Which is incorrect about the FC region of an immunoglobulin?
It forms an antigen binding site
It is called the crystallizable fragment
It determines the class to which the immunoglobulin belongs
It contains an infector molecule that combined cells such as macrophages and mast cells
It contains an effector molecule that can fix complement
The correct answer and explanation is:
Correct Answer: It forms an antigen-binding site
Explanation:
The Fc region of an immunoglobulin (antibody) does not form an antigen-binding site. Instead, the antigen-binding sites are located in the Fab (Fragment antigen-binding) regions of the antibody.

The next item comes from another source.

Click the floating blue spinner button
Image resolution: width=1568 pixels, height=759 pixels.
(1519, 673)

These Fab regions consist of the variable domains of the heavy and light chains, which are specifically structured to recognize and bind to a unique antigen.

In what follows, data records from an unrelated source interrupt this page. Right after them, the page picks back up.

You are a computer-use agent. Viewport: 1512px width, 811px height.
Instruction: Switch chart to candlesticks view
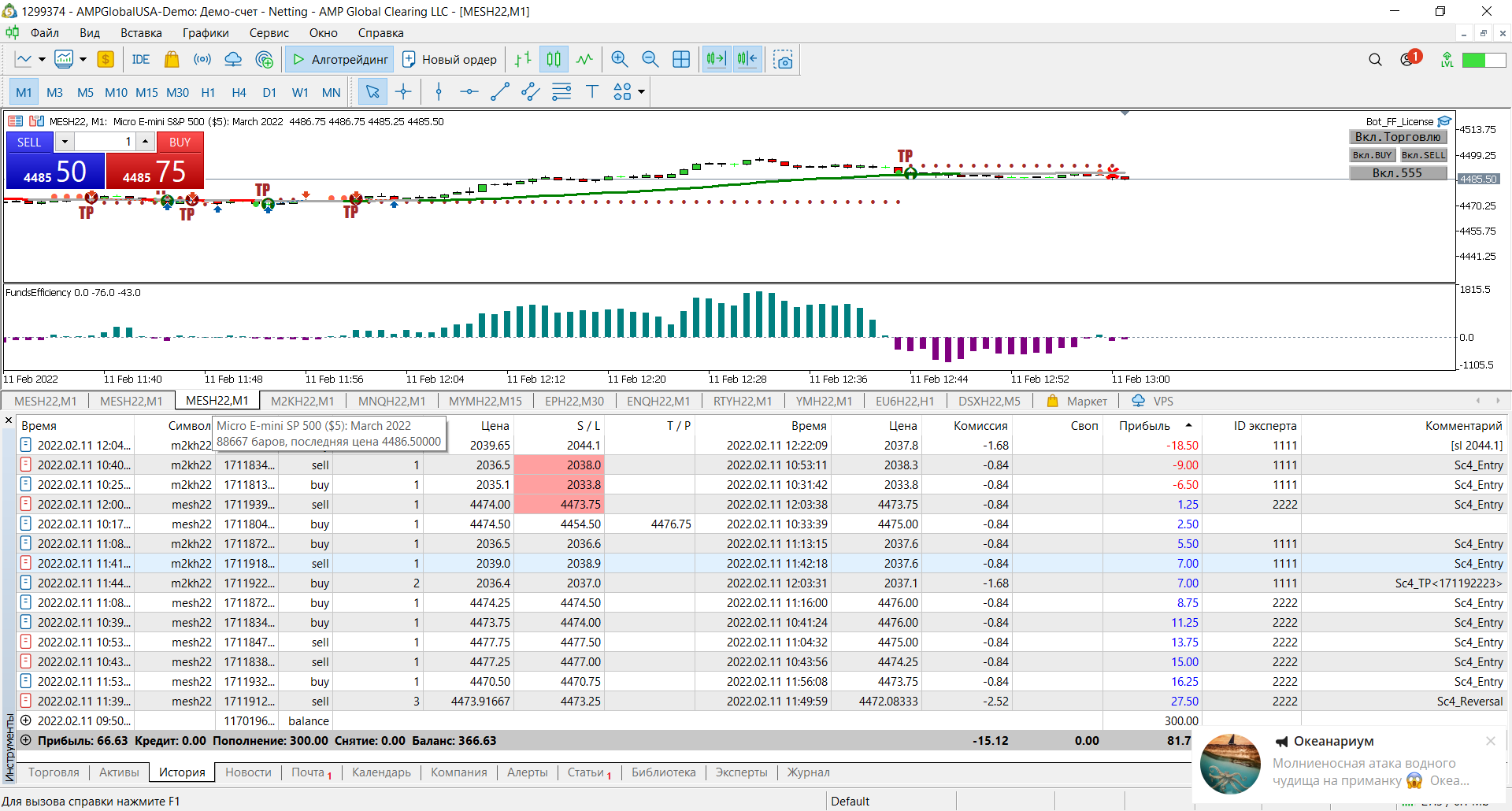tap(554, 60)
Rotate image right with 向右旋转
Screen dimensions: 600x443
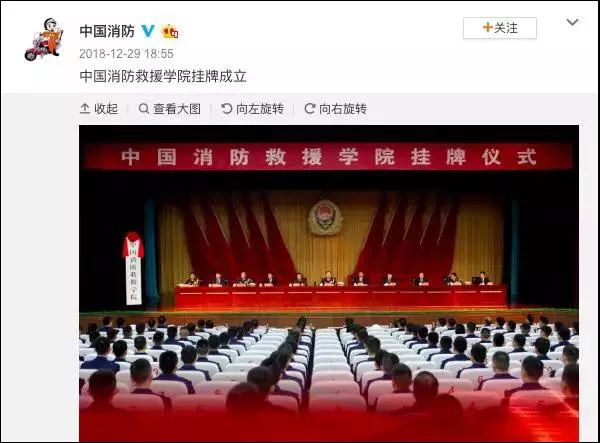336,109
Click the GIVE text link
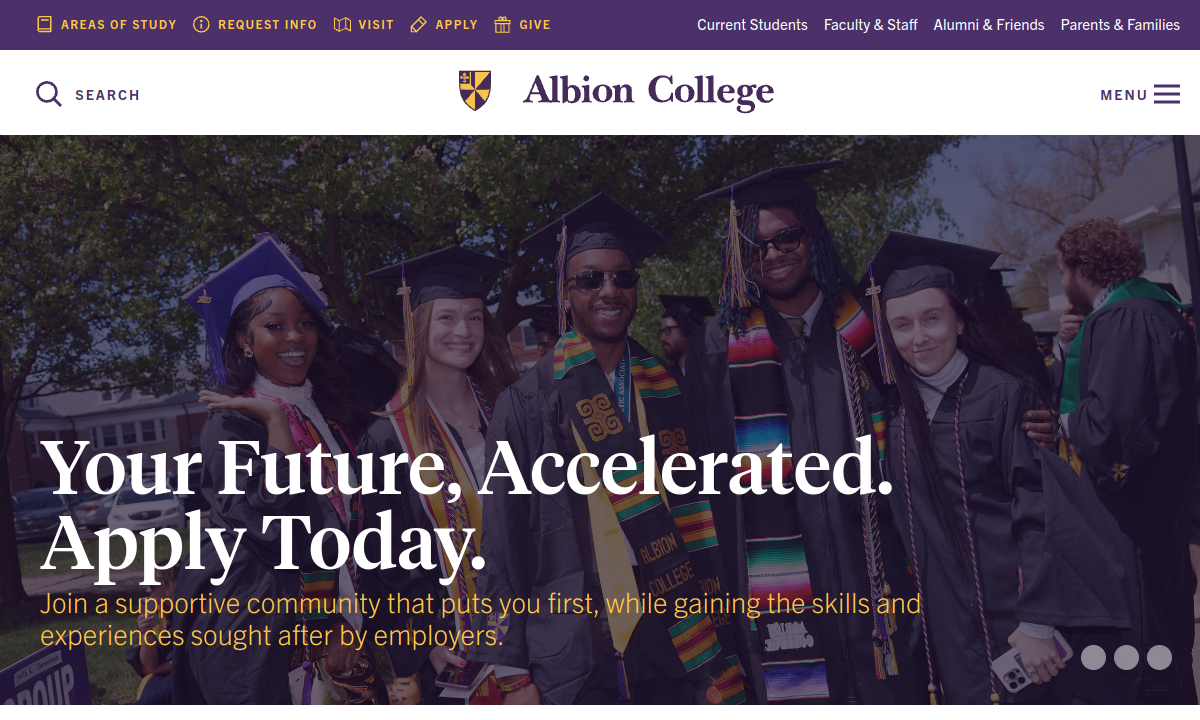The height and width of the screenshot is (720, 1200). click(x=535, y=25)
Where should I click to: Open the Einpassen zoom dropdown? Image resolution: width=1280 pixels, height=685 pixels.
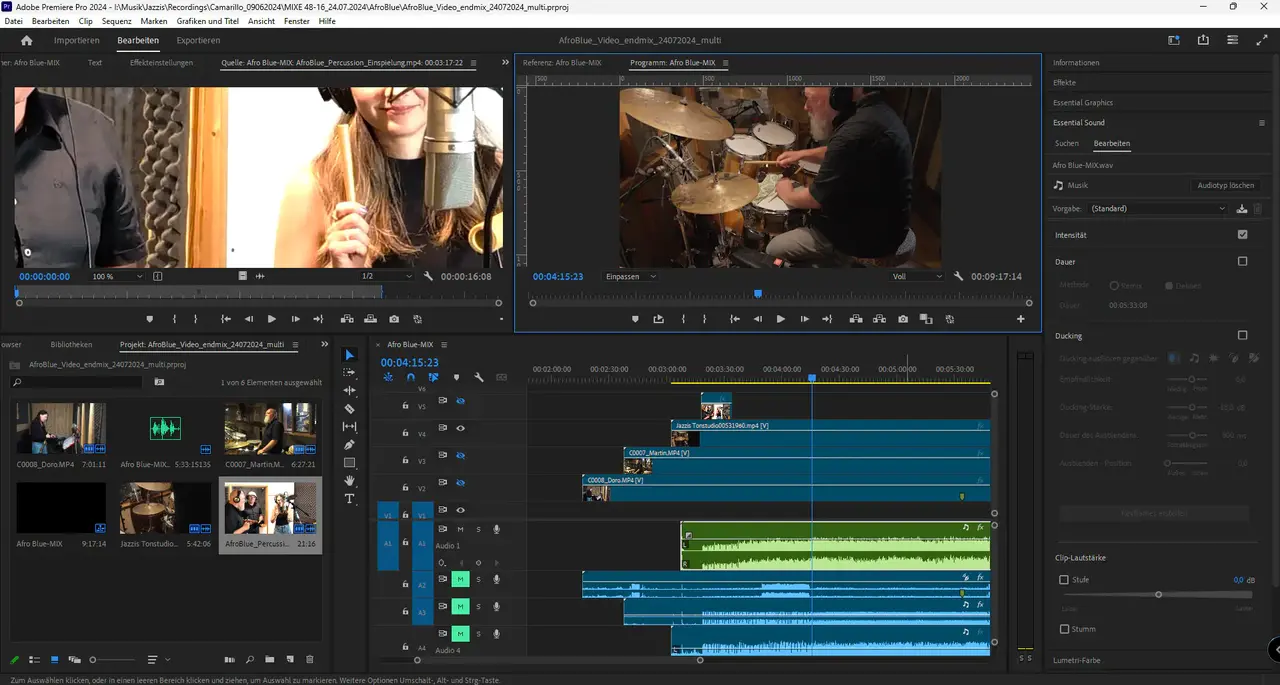(630, 276)
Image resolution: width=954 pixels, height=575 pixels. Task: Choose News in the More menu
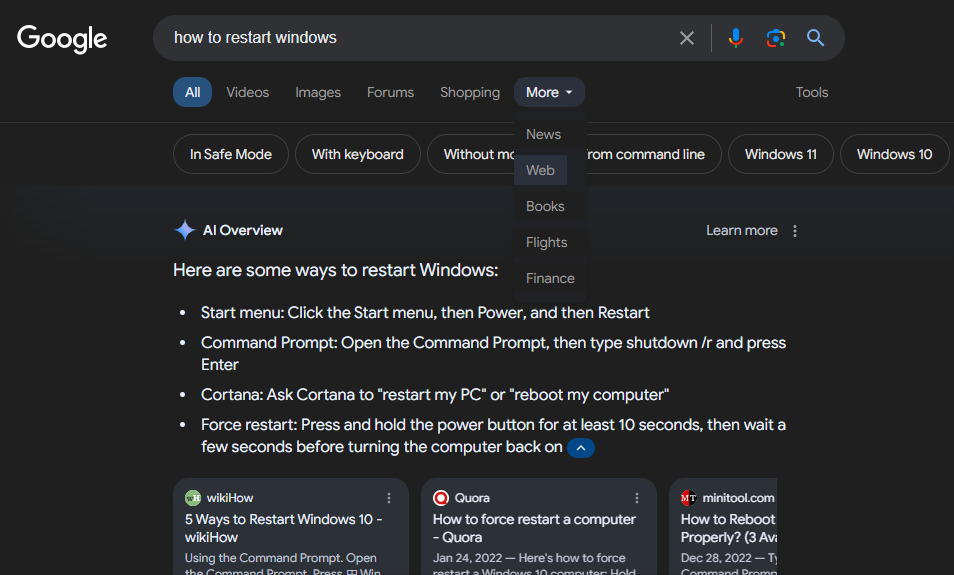[543, 134]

The Fc region, on the other hand, is the constant portion of the antibody molecule. Its primary roles are not related to antigen recognition but to mediating immune system interactions and determining the antibody’s effector functions. The term “Fc” stands for “Fragment crystallizable,” reflecting its ability to form crystals during certain experimental conditions. This region determines the class (or isotype) of the immunoglobulin, such as IgG, IgA, IgE, IgM, or IgD, and influences its interaction with other components of the immune system.

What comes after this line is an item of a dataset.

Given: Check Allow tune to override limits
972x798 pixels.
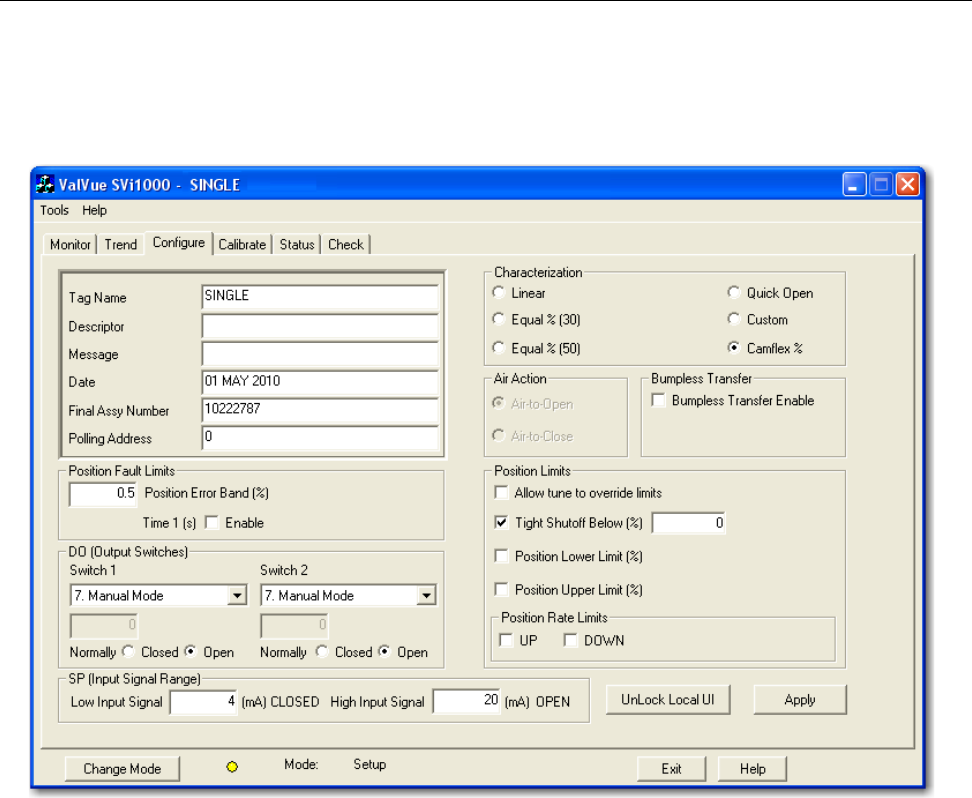Looking at the screenshot, I should 502,493.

Functions of the Fc region include:
- Effector Function: The Fc region can bind to Fc receptors on immune cells such as macrophages, mast cells, and natural killer (NK) cells, triggering various immune responses such as phagocytosis or degranulation.
- Complement Activation: In certain classes of immunoglobulins (e.g., IgG and IgM), the Fc region can interact with complement proteins to initiate the complement cascade, a critical mechanism for pathogen destruction.
The incorrect statement—”It forms an antigen-binding site”—confuses the function of the Fc region with that of the Fab region. Understanding the distinct roles of the Fab and Fc regions is crucial for comprehending antibody structure and function in the immune response. This knowledge is especially important in immunology and the design of therapeutic antibodies.